(Reuters) – Cantor Fitzgerald is launching a crypto venture with Tether and Japanese technology investor SoftBank Group to buy bitcoin, underscoring rising institutional adoption of the once-nascent asset class.
The deal, announced on Wednesday, with blank-check vehicle Cantor Equity Partners values the venture, Twenty One Capital, at $3.6 billion.
It will deepen ties between the Wall Street brokerage — chaired by Brandon Lutnick, the son of the former Cantor boss and current U.S. commerce secretary — and Tether, the company behind the world’s largest stablecoin.
Twenty One will offer investors access to an investment vehicle for exposure to the world’s largest cryptocurrency and expects to launch with more than 42,000 bitcoins.
That would make Twenty One the third-largest bitcoin treasury in the world, it said.
The venture may seek to replicate the success of bitcoin acquirer Strategy, which saw its market value soar late last year as crypto prices jumped following U.S. President Donald Trump’s election victory. Trump has promised to support the crypto industry by easing regulations for digital assets.
“We’re not here to beat the market, we’re here to build a new one. A public stock, built by Bitcoiners, for Bitcoiners,” said Twenty One Co-Founder and CEO Jack Mallers.
Michael Saylor’s Strategy is the biggest corporate holder of bitcoin and held 538,200 units of the digital asset as of April 20.
TETHER-CANTOR TIES
Twenty One will be majority owned by Tether and cryptocurrency exchange Bitfinex. SoftBank will have a minority ownership.

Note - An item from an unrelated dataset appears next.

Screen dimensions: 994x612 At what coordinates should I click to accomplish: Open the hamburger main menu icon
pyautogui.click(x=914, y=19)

Tether and Cantor have long-standing ties from when Howard Lutnick was the brokerage’s boss.
Cantor holds much of the dollar-denominated reserves Tether says it has for every token it creates for its stablecoin.
Of the U.S. Treasury bills Tether holds, 99% are held with Cantor, Tether CEO Paolo Ardoino told Reuters in an interview last month.

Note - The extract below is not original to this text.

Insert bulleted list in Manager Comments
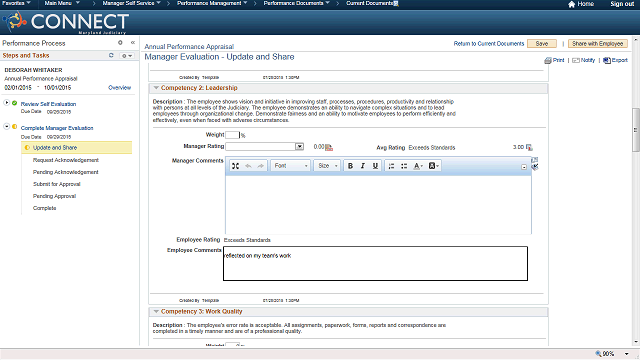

“Bitcoin is one of the only truly decentralized, immutable, and censorship-resistant asset, and its role as the foundation of a new financial system is inevitable,” Ardoino said.
The companies will raise $585 million in additional capital from investors through a combination of convertible bonds and equity financing.
Twenty One will seek to trade on the Nasdaq under the symbol “XXI” after the deal closes.